_The input_:
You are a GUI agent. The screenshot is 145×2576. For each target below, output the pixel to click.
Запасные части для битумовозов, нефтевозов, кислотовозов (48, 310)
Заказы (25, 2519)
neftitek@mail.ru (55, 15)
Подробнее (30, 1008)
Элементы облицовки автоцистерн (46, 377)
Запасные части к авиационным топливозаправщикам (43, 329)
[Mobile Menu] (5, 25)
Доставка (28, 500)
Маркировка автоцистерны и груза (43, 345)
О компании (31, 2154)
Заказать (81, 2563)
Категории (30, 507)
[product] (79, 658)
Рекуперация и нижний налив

_Exercise goal_: Repeat the whole listing, keeping every word exact.

_Task solution_:
You are a GUI agent. The screenshot is 145×2576. For each target below, output the pixel to click.
Запасные части для битумовозов, нефтевозов, кислотовозов (48, 310)
Заказы (25, 2519)
neftitek@mail.ru (55, 15)
Подробнее (30, 1008)
Элементы облицовки автоцистерн (46, 377)
Запасные части к авиационным топливозаправщикам (43, 329)
[Mobile Menu] (5, 25)
Доставка (28, 500)
Маркировка автоцистерны и груза (43, 345)
О компании (31, 2154)
Заказать (81, 2563)
Категории (30, 507)
[product] (79, 658)
Рекуперация и нижний налив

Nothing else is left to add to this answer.